** begin Given text **
Showing posts with label Edradour. Show all posts
Showing posts with label Edradour. Show all posts

Saturday, 21 May 2011

Daftmill - strange topography and a new Fife malt


Fife is a strange place. It houses Scotland's oldest university which is also the one of choice for those who don't make it to Oxbridge. It's East Neuk is hoachin' with beautiful old fishing hooses that have been turned into potteries and galleries. The fishwives are thin on the ground these days. Fife was also the only constituency ever to return a Communist MP to the Westminster parliament. It still had a few Communist councillors until recently. It also sent hundreds of volunteers to fight Franco and the rise of fascism in '36 Spain. No reds in today's East Neuk though... Fife like most of Scotland has embraced Salmond's vision for our nation.

Fife now has its own malt whisky distillery - Daftmill - named after a quirk in the local topography whereby the Daft Burn appears to run uphill. Daftmill is actually a working farm though its relationship to the whisky industry is not a new one. For years it has sold award-winning barley to various key players in the industry including Macallan. It maintains that operation but is now operating on a 'traditional' basis. Tradition has it that in the auld days, farmers would, once the season of toil was over turn their hand to whisky distilling during the winter months. This is the plan for Daftmill anyway. 

Daftmill started distilling in 2005. The oldest whisky currently maturing is 4 years old. Fine stuff it is too. Most of it is in first fill bourbon casks though there are some sherry around. Some new distillers, including a certain small Islay enterprise, have due to the pressures of investment, rushed out new spirit as well as 3 year old bairns. Daftmill hope to wait until ten years before releasing the fruits of their labour onto the market.

The setting for this farm distillery is superb. A large millpond is visible on the approach to the farm steading. Various old buildings have been redeveloped and now house washbacks and stills. An auld byre now acts as the treasury.
** end Given text **
** begin Provided material **
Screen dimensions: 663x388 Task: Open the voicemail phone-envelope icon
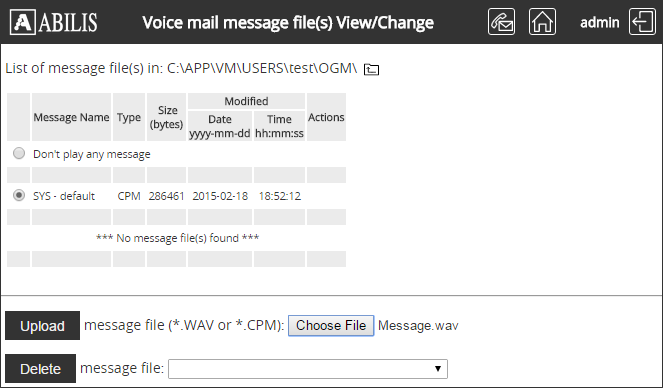pos(501,22)
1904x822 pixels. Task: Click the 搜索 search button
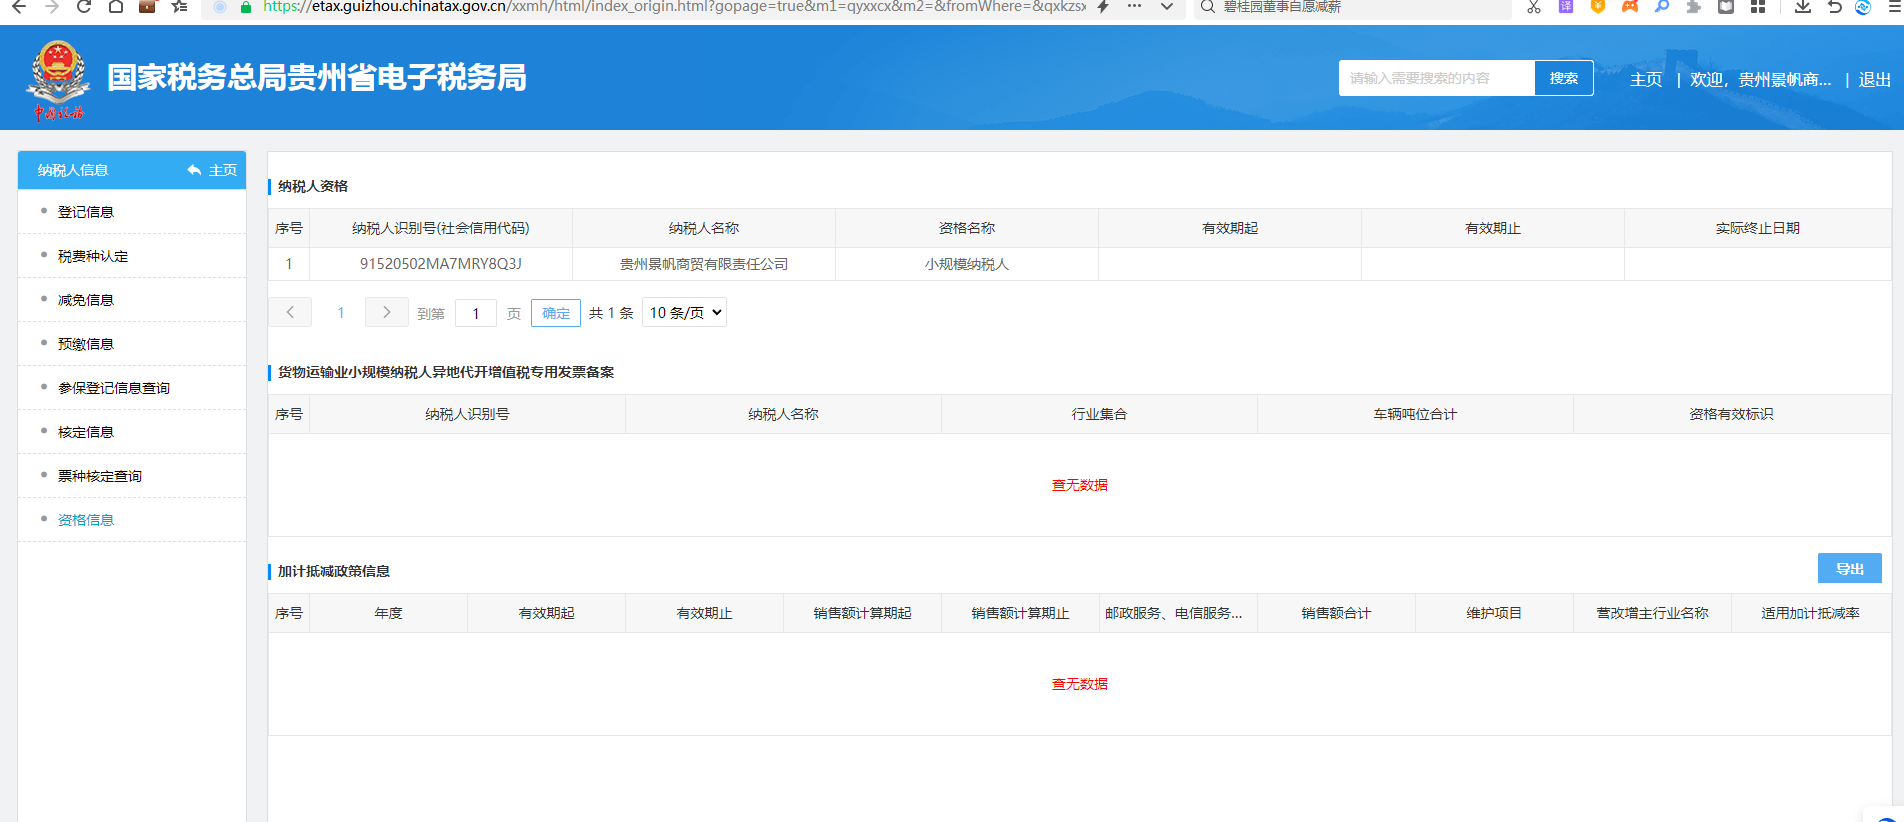tap(1563, 78)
** end Provided material **
### Task requirements:
**A)** Condense the paragraph of the Daftmill post that begins "Fife now has its own malt whisky distillery" into a bulleted list that keeps its main facts.
**B)** According to the Daftmill post, how long does Daftmill hope to wait before releasing its whisky onto the market?
Work from the Daftmill post alone, not from the data.

### Replies:
**A)**
- Daftmill is Fife's own malt whisky distillery. It is named after a quirk of local topography in which the Daft Burn appears to run uphill.
- It is a working farm with a long link to the whisky industry. For years it has sold award-winning barley to key players, including Macallan.
- It keeps that barley operation but now also operates on a "traditional" basis.
- In the old days, farmers turned to whisky distilling in the winter months once the season of toil was over, and that is Daftmill's plan.

**B)** Ten years.